I've just finished reading (reading, what's that? haven't done it in a while...) the final report from the AMeGA (Automatic Metadata Generation Applications) Project. I filled out the survey on which part of this report was based, and I have to admit, I wasn't optimistic about the project. The survey referenced that it was meant for text objects primarily, but as someone who works heavily in non-text environments, I found this disappointing. But now that it's out, overall I think the report has done a good job outlining the issues involved.
Of particular interest to me is Section 8, where proposed functionalities are listed for metadata generation applications. There are a number of very good suggestions here, often focusing on streamlining the metadata generation proceess - making use of automation when current technologies perform well, and making the human-generated part of the process easier. I definitely agree with the report that there is a huge disconnect today between research in this area and production systems. There is very interesting research in this area going on, but production systems don't yet make good use of it. Right now, we still need humans in the process. I'm not opposed on principle to changing this, but that's today's reality.

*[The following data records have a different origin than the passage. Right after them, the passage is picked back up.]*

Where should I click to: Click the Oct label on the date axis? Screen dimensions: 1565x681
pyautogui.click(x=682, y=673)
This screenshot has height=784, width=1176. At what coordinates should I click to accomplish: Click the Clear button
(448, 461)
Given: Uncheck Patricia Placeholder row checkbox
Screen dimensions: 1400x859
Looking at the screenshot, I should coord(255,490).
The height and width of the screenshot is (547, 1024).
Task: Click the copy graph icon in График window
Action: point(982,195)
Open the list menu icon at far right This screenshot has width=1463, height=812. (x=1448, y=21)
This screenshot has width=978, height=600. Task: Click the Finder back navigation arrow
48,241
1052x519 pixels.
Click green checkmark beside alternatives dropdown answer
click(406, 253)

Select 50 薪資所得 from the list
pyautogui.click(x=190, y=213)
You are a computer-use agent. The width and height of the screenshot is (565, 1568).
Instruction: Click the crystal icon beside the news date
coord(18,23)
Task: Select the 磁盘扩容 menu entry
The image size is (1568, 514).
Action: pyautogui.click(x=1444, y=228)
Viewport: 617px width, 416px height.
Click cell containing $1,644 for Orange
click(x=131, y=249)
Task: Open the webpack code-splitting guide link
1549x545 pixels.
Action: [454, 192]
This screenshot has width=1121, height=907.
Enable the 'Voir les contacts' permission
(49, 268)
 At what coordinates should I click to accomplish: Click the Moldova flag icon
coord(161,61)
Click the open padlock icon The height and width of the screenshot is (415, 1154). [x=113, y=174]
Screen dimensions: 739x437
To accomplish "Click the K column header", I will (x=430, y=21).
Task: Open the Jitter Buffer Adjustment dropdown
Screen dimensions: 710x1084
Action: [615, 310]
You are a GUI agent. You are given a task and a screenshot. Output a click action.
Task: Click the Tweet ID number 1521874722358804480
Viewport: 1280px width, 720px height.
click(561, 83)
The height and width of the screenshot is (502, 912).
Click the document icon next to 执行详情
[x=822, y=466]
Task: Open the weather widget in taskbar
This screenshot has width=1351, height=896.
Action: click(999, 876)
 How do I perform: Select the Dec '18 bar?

The report characterizes survey respondents as "optimists' and "skeptics," based on their projections of future abilities to automate metadata creation. The report quotes several skeptics as proclaiming it simply not, under any circumstances, to completely automate metadata creation. I'd like to think of myself on the fence with regard to this issue. I don't like to say "never" but I do see that generation of certain types of metadata elements will be easier to automate than others. The more we can automate, great. I also understand the problem with evaluating automatic metadata generation applications. Few people agree on approprate subject headings, etc., so how do we know if a generated heading is appropriate? In my opinion, the more we can expose people to the results of generated metadata, the better we can evaluate it, and the better these systems will eventually get.